Gibberellins
Gibberellins are weakly acidic growth hormones which cause cell elongation of intact plants in general and increased internodal length of genetically dwarfed plants in particular.
Discovery:
Japanese rice farmers observed some abnormally tall and thin seedlings in the rice fields which never bore seeds. Such seedling drowned in water due to their weak stem and eventually, died. This disease was called bakanae or foolish seeding disease.
Formosan pathologist, E. Kurosawa (1926) found that the positive agent of the disease was Gibberella fujikuroi, a fungus of the class ascomycetes which is now called Fusariun. Later, Yabuta and Symiki (1938) isolated the substance responsible for rapid growth from the extracts of the fungus and it was named, gibberellic acid.
Mode of Gibberellin action:
It has been observed that level of DNA and RNA in the tissue of dark plant increased, when treated with gibberellic acid. Gibberellic acid favours synthesis of new m-RNA which results in the synthesis of new enzyme which alters the growth effect.
Bioassay of Gibberellins:
Rice: Seeds of rice are soaked in water for three to four days at room temperature. Germinating seeds with 0.5 mm coleoptile are then transferred to petridishes containing water and gibberellin solution separately. The petridishes are placed in light for three to four days. After four days, the length of hypocotyl is measured. Seedlings treated with gibberellin solution showed marked elongation of hypocotyl.
Dwarf pea: Seeds of dwarf pea are allowed to germinate till the formation of coleoptile. Some of the seedlings were treated with gibberellin solution and the others were kept as control. After five days epicotyl length is measured. Seedlings treated with gibberellin solution showed elongation of epicotyl.
Barley endosperm: Endosperms are detached from embryos, sterilised and allowed to remain in 1ml of test solution for 1-2 days. There is a buildup of reducing sugars. The content of reducing sugar is proportional to gibberrelin concentration. Reducing sugars are not formed in controlled experiment where endosperms are in plain water.
Distribution:
Gibberellins are found in almost all groups of plants such as Algae, fungi, mosses, ferns, gymnosperms and angiosperms. Gibberellins are most abundant in young expanding organs. They are synthesized particularly in growing young shoot tips, young apical leaves, buds, embryos and seeds.
Types of Gibberellins:
Gibberellins have gibbane ring stucture. At present, about 110 naturally occurring gibberellins are known. They are represented as GA1, GA2, GA3 and so on.
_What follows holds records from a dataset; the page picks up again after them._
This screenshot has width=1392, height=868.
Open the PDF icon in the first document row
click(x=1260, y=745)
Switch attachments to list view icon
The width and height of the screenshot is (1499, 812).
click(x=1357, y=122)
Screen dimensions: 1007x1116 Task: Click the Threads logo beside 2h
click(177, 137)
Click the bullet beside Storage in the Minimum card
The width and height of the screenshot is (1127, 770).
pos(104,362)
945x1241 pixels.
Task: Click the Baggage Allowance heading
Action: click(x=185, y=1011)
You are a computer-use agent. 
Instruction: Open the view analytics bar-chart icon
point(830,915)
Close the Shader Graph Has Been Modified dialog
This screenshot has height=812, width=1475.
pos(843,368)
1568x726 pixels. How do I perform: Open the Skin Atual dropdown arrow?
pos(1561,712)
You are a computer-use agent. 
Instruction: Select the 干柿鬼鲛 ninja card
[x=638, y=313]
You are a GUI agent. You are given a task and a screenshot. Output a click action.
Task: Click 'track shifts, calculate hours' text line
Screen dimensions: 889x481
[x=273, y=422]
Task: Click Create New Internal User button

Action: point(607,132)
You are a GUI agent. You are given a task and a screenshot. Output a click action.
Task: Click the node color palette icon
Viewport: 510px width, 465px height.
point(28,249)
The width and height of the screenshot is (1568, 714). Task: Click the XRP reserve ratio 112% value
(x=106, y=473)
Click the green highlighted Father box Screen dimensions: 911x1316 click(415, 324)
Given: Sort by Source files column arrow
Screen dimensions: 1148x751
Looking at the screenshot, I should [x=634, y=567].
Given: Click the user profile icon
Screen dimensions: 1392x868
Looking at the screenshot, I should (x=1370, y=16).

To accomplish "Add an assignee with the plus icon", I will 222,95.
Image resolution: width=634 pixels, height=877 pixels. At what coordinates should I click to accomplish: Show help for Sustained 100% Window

About 15 types of gibberellins have been isolated from Gibberella fujikuroi alone.
Fig: Gibberellic acid (GA3)
Physiological effects of gibberellins:
Elongation of genetically dwarf plants: One of the most important roles of gibberellins in higher plants is to simulate the elongation of the internodal cells. Dwarf and miniature varieties of plants are often genetic mutants which do not produce gibberellins. They can be made to grow to normal size by application of gibberellins.
When gibberellin is applied to single dwarf mutants, for example, Pisum sativum, Vicia faba, and phaseolus they grow to their normal heights. Thus, reversal of dwarfism in many genetically dwarf plant is obtained by application of gibberellins.
Bolting and flowering in long-day plants: Gibberellins play an important role in controlling a balance between internode growth and leaf development. In rosette-forming plant such as cabbage, internode growth is poor but leaves are large. Therefore, leaves appear to arise in tufts.
The internodes suddenly elongate and the stem becomes normal just before flowering. This is called bolting. Generally, such a rosette plant is a long-day plant or requires cold nights. Under the long-day conditions and low-temperature nights, these plants maintain rosette form.
However, gibberellin treatment causes them to bolt or elongate and flower under non-inducing conditions. Thus, long-day plants can be made to flower in off seasons by gibberellin treatment.
Substitution of cold treatments: Biennial plants flower only when they receive low temperature during winter season. Such plants would, however, flower after treatment with gibberellin even if they do not receive suitable low temperature. Thus, biennial plants can be made to flower in a single year by gibberellin treatment.
Cell division in the cambium: Gibberellin can stimulate cell division of vascular cambium in many deciduous trees.
Parthenocarpy: Gibberellins have been found to be more effective than auxins in inducing parthenocarpy in tomato, apple, pear etc. They are commonly used commercially in increasing the yield and fruit size of seedless grapes.
Breaking of dormancy: Gibberellins can effectively break the dormancy of potato tubers and winter buds of many trees. Gibberellins also act antagonistically to abscisic acid.
Germination of seeds: Light sensitive seeds like lettuce and barley can also be germinated in dark when treated with gibberellins.
Synthesis of hydrolytic enzymes: It induces synthesis of various hydrolytic enzymes such as alpha amylase, ribonuclease and protease.